This configures Vespa to create a new rank profile named popularity, which inherits all the default rank-profile properties; only properties that are explicitly defined, or overridden, will differ from those of the default rank-profile.
- function popularity
This sets up a function that can be called from other expressions. This function calculates the number of clicks divided by impressions for indicating popularity. However, this isn’t really the best way of calculating this, as an article with a low number of impressions can score high on such a value, even though uncertainty is high. But it is a start :)
- first-phase
Relevance calculations in Vespa are two-phased. The calculations done in the first phase are performed on every single document matching your query. In contrast, the second phase calculations are only done on the top n documents as determined by the calculations done in the first phase. We are just going to use the first-phase for now.

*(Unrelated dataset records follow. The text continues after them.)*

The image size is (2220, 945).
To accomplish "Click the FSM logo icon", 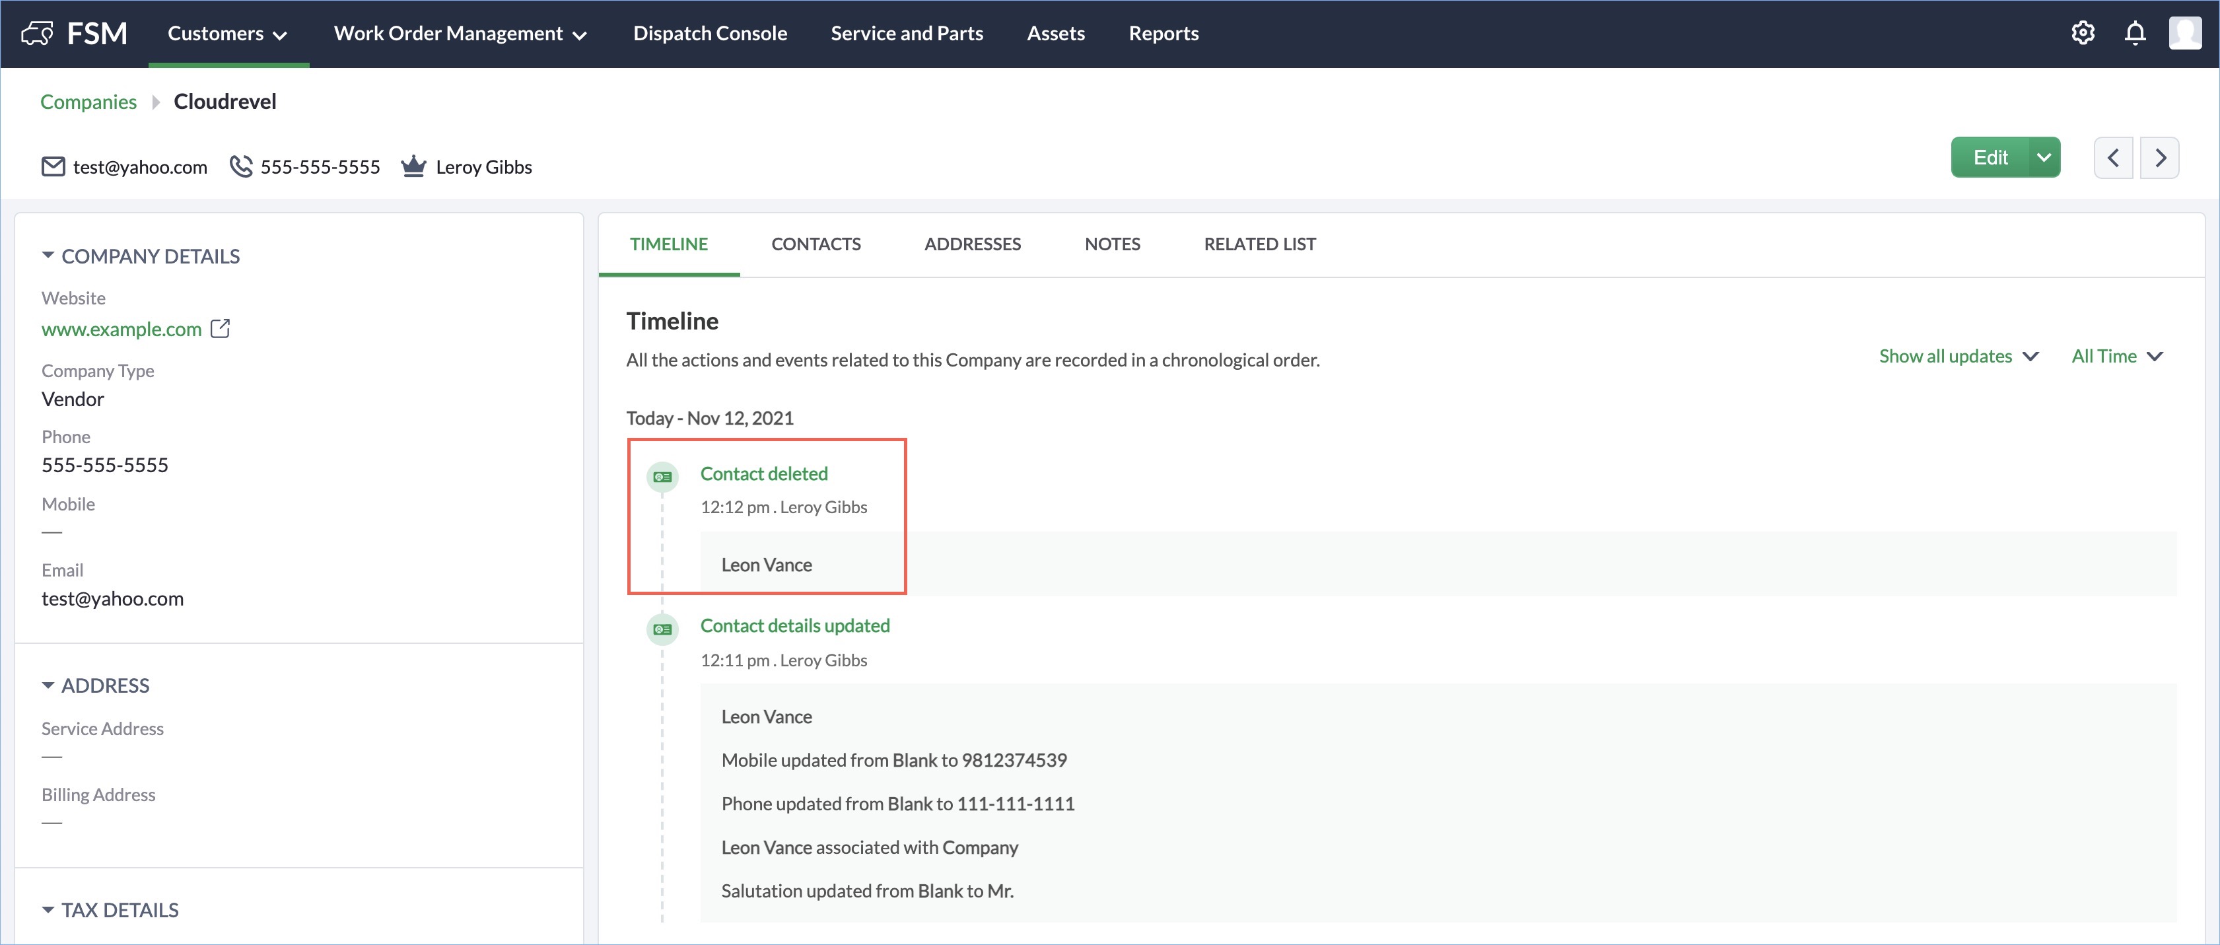I will coord(37,34).
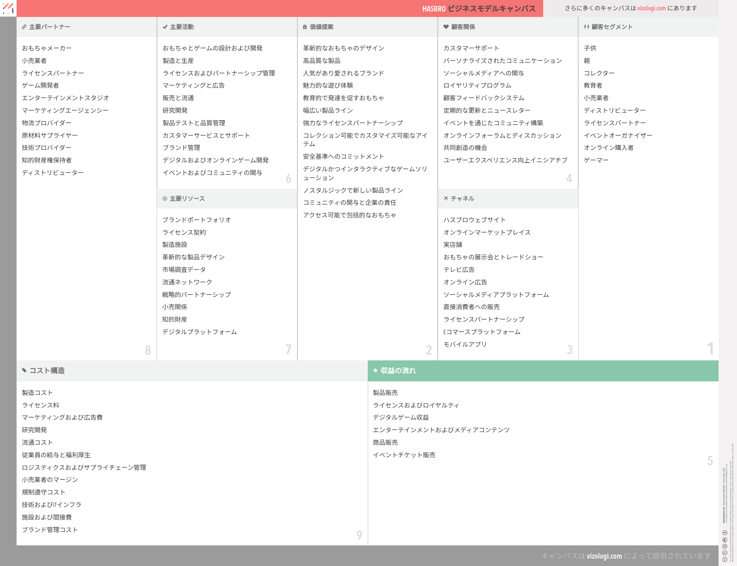
Task: Click the people icon beside 顧客セグメント
Action: coord(586,27)
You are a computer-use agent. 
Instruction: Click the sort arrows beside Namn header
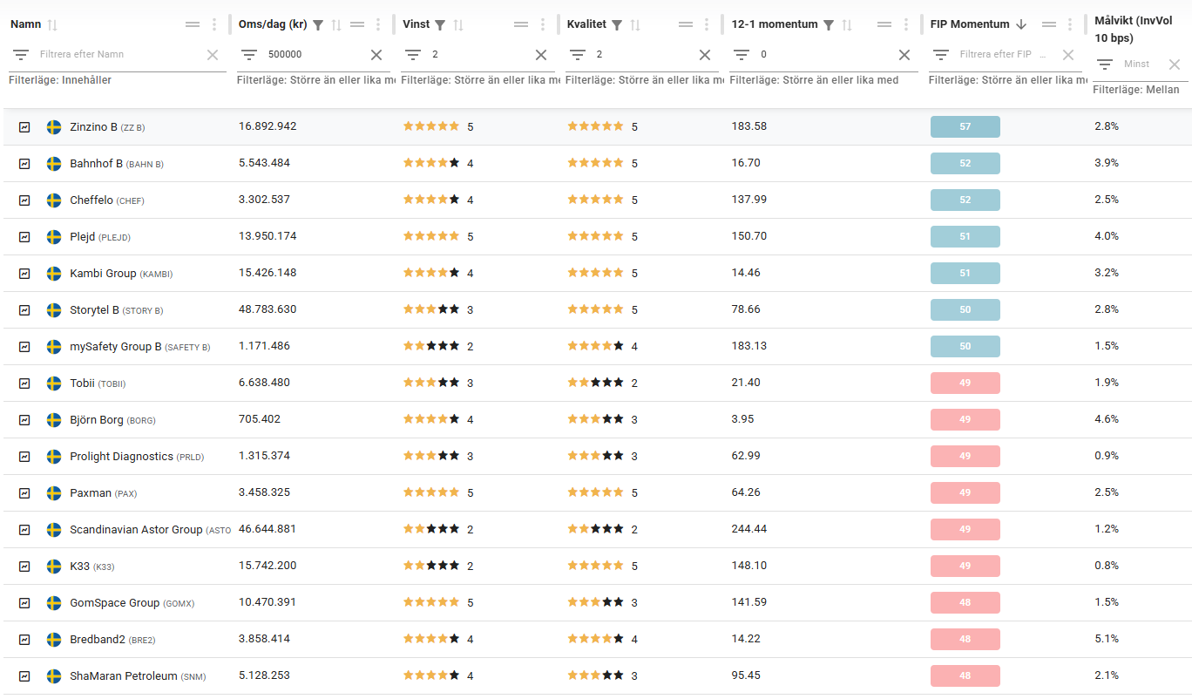click(52, 25)
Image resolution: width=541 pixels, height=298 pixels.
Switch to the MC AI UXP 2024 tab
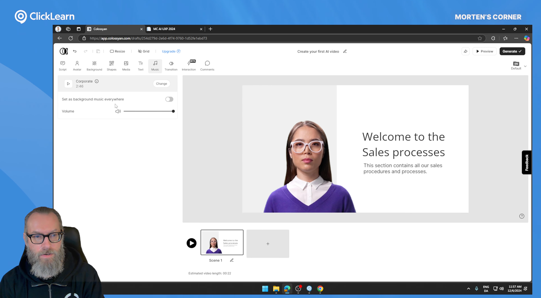(x=164, y=29)
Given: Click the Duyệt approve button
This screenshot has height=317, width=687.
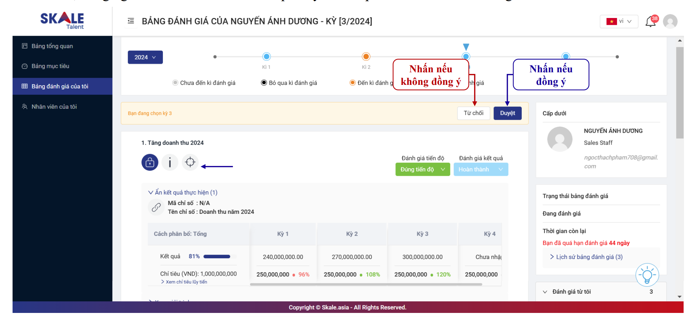Looking at the screenshot, I should click(507, 113).
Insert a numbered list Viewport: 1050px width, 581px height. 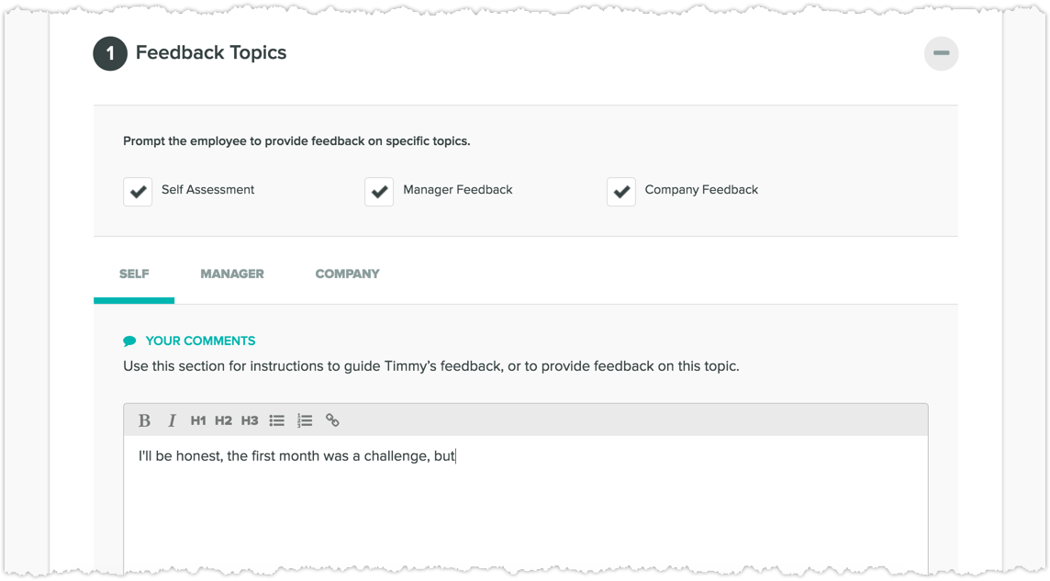(305, 419)
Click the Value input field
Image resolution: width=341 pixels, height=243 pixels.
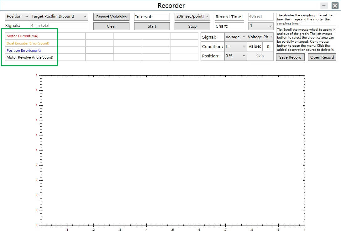pyautogui.click(x=268, y=47)
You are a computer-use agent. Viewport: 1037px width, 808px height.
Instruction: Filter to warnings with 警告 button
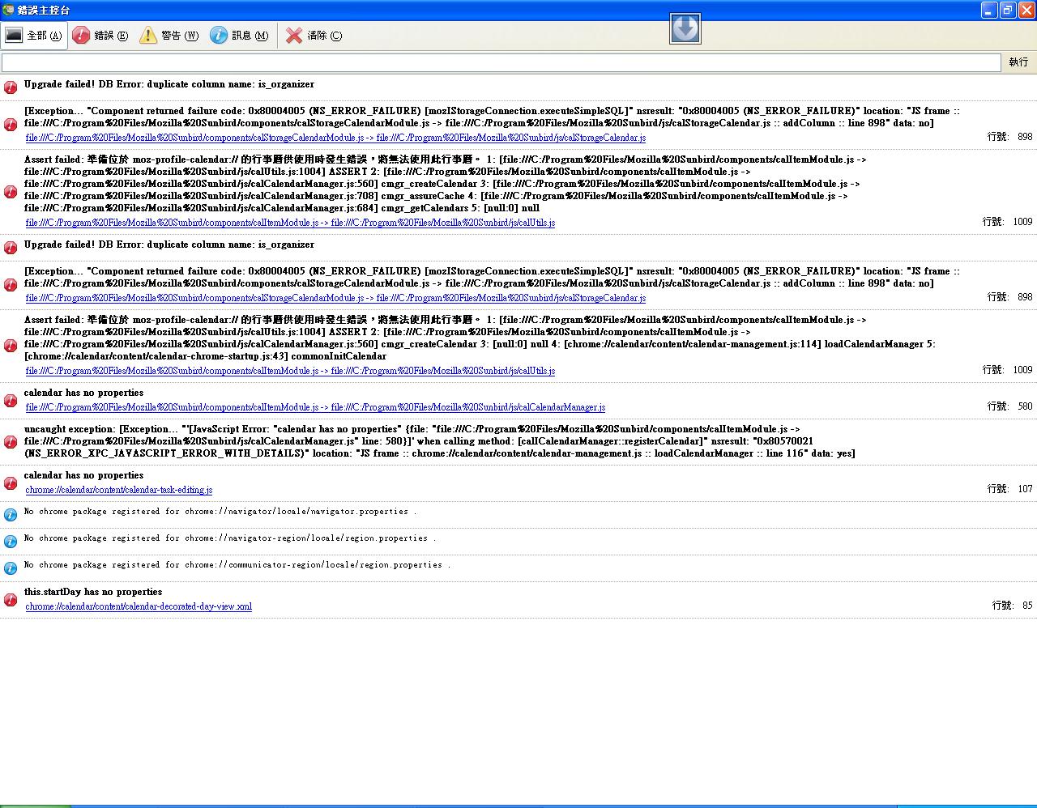tap(169, 36)
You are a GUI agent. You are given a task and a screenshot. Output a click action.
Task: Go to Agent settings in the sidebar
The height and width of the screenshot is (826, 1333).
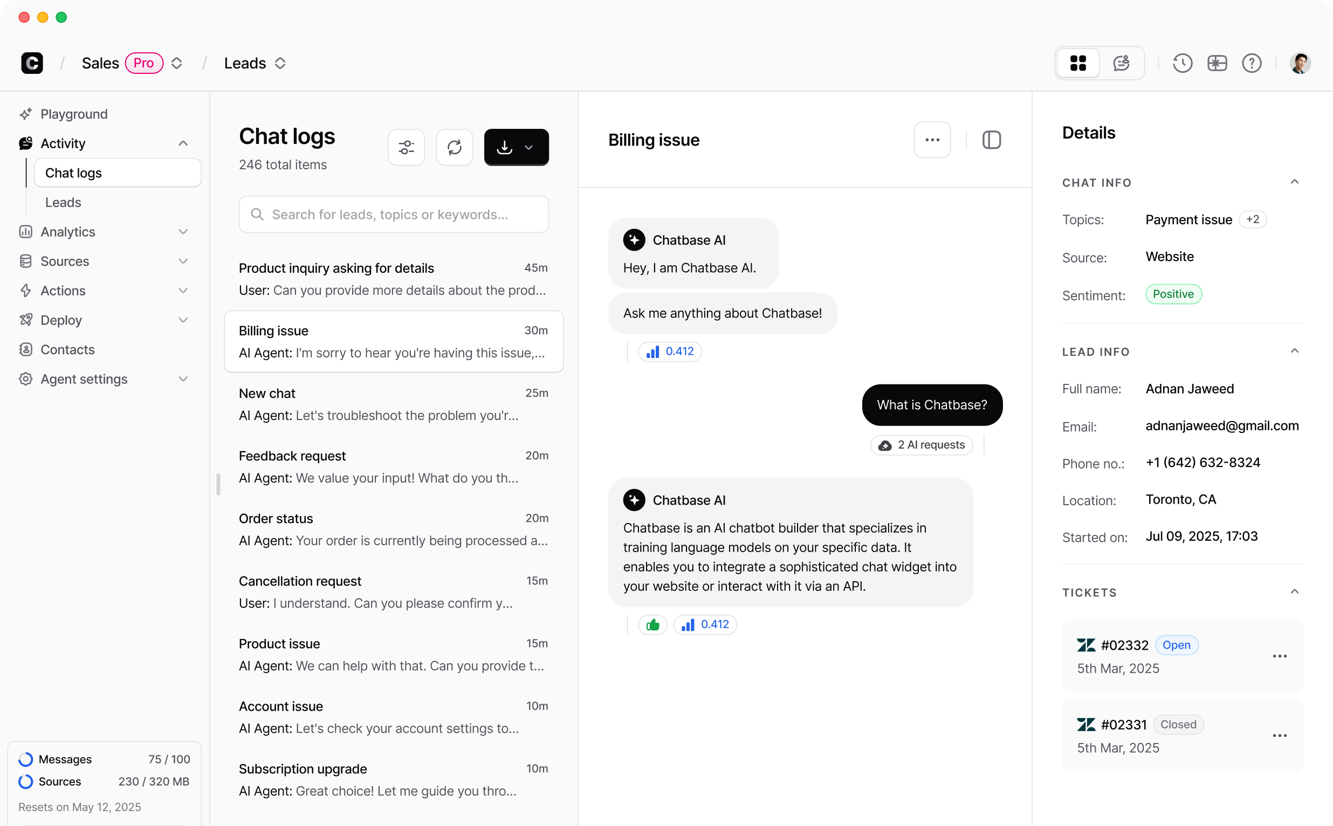click(x=84, y=379)
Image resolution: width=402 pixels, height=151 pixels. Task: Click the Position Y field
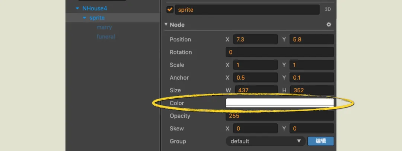tap(311, 40)
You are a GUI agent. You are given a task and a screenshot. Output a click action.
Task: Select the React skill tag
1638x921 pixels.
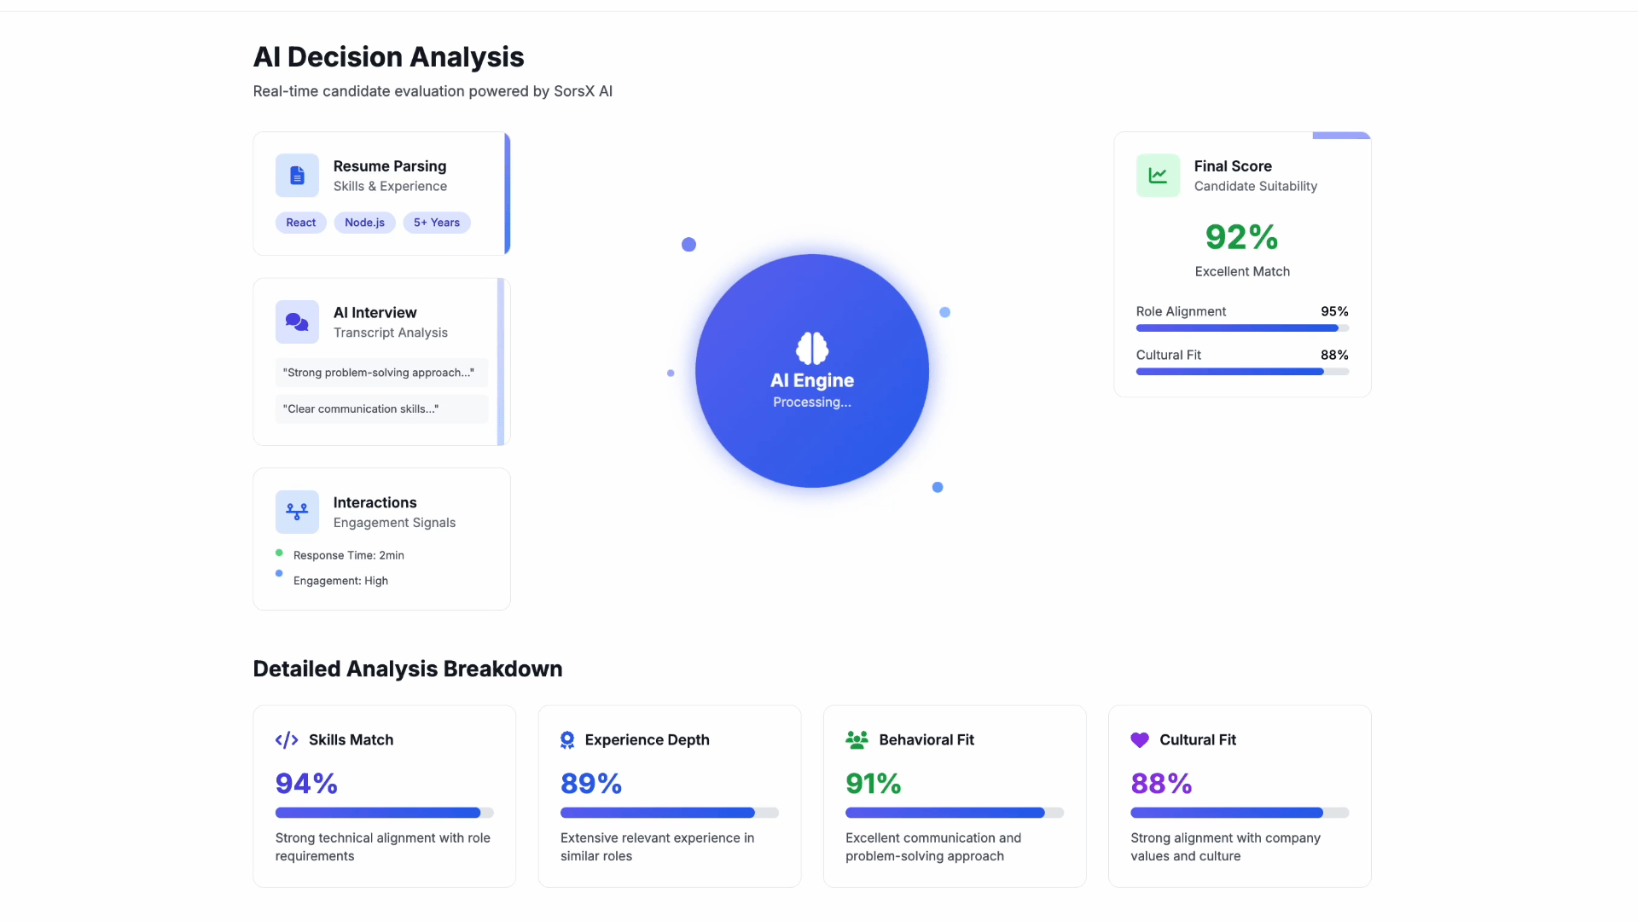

- expression: nativeRank + 10 * popularity
This expression is used to rank documents. Here, the default ranking expression — the nativeRank of the default fieldset — is included to make the query relevant, while the second term calls the popularity function. The weighted sum of these two terms is the final relevance for each document. Note that the weight here, 10, is set by observation. A better approach would be to learn such values using machine learning, which we'll get back to in future posts.
Since we have changed the application package, we need to redeploy our application:
app = vespa_docker.deploy(
application_package=app_package,
)
app.deployment_message
When the redeployment is complete, we can use it to rank the matched documents by using the ranking
argument.
res = app.query(body={
"yql" : "select * from sources * where default contains 'music';",
"ranking" : "popularity"
})
res.hits[0]